One should not assume physical fitness, tenacity, and humility are forgotten. They are the three strings which weave together to create the rope which we call common sense under pressure. For example, having greater levels of physical fitness strengthens the candidate’s ability to manage stress. High levels of humility allow the candidate to rely on and serve the team. Tenacity enables the candidate to continue through adversity. One skill’s strength accounts for another’s weakness. Yet sometimes that is not enough.

Near the end of the course candidates have proven their ability to be tenacious by passing a final physical assessment. Failure of the physical assessment results in a removal of training, but once complete, candidates move into the final phase of training. In this phase they are taught a basic structure of rules and how to use common sense during a multiple person rescue. Following the classroom lesson, candidates are given pool scenarios which will mimic real life. An otherwise high quality candidate may struggle during this portion of training.

One candidate, “Phelps”, seemed cut out to be a rescue swimmer. We had no disciplinary action against him, he was on the swim team in high school, and he handled himself well during PT. However, Phelps could not apply common sense principles to rescue his survivors. He regularly missed steps, disregarded safety protocol, and failed to give proper medical care to his survivors. The mistakes he made put his survivor’s lives at risk and caused the cadre to lose faith in his ability. Without surprise he failed his final. Failure of a final results in a disciplinary review board (DRB), allowing the cadre to convene and discuss the quality and potential of the candidate. During Phelps’s DRB the cadre recommended he be rolled back in training. We saw potential and felt that further instruction would resolve the discrepancies. The decision to retain him was based on the belief that common sense can be learned. Due to this decision, Phelps was able to pass the course with his new team.

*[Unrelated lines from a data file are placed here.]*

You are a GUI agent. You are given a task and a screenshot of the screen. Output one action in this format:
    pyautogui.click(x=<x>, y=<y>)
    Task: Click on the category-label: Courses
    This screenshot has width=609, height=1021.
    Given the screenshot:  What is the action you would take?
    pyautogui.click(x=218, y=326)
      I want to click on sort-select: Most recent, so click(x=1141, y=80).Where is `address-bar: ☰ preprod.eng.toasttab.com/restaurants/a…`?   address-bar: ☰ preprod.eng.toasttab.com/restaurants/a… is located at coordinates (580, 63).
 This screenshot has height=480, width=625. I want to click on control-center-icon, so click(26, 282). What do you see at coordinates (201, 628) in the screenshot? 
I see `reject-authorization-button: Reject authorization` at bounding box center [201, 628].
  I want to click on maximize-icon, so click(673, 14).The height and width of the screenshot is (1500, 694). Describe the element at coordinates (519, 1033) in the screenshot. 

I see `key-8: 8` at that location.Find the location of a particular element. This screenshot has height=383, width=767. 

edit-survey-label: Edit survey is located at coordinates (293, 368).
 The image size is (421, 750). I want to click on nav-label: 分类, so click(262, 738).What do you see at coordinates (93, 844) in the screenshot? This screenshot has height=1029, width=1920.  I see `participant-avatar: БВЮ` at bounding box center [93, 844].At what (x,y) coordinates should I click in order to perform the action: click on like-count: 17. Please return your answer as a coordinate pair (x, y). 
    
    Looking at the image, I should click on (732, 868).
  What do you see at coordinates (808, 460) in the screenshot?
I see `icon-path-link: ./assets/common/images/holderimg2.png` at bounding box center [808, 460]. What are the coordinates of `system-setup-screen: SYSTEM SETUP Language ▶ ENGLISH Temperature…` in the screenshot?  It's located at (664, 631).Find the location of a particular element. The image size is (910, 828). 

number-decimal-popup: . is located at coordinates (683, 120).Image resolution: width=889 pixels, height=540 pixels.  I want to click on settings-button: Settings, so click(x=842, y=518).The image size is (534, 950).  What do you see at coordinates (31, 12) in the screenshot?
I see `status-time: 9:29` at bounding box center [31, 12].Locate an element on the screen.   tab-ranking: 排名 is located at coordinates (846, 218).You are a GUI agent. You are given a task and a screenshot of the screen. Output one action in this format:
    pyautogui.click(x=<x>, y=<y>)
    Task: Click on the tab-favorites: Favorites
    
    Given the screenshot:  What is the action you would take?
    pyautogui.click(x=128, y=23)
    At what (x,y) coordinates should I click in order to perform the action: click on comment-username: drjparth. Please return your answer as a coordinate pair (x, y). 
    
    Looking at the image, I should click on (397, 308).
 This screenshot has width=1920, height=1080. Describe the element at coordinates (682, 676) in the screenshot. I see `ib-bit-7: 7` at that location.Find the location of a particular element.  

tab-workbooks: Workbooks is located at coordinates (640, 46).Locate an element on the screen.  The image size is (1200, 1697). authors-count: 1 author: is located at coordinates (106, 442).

One may argue that, because of a low attrition rate, the Navy rescue swimmer is not as elite as his Coast Guard brother or other special units. Though the programs are structured in a similar way, they cannot be compared. Each job has different requirements and those requirements drive skill priority during selection. One can correctly assume that, when compared to a Navy rescue swimmer, a Navy SEAL is screened for a higher threshold of tenacity. However, job performance, not attrition rate, is the determiner of who is elite. The cadre at ARSS are not concerned about the attrition rate. They are concerned about screening for a candidate who can maintain common sense under pressure because that is what an elite rescue swimmer does.

Calvin is a US Naval  Aircrewman with nearly a decade of service.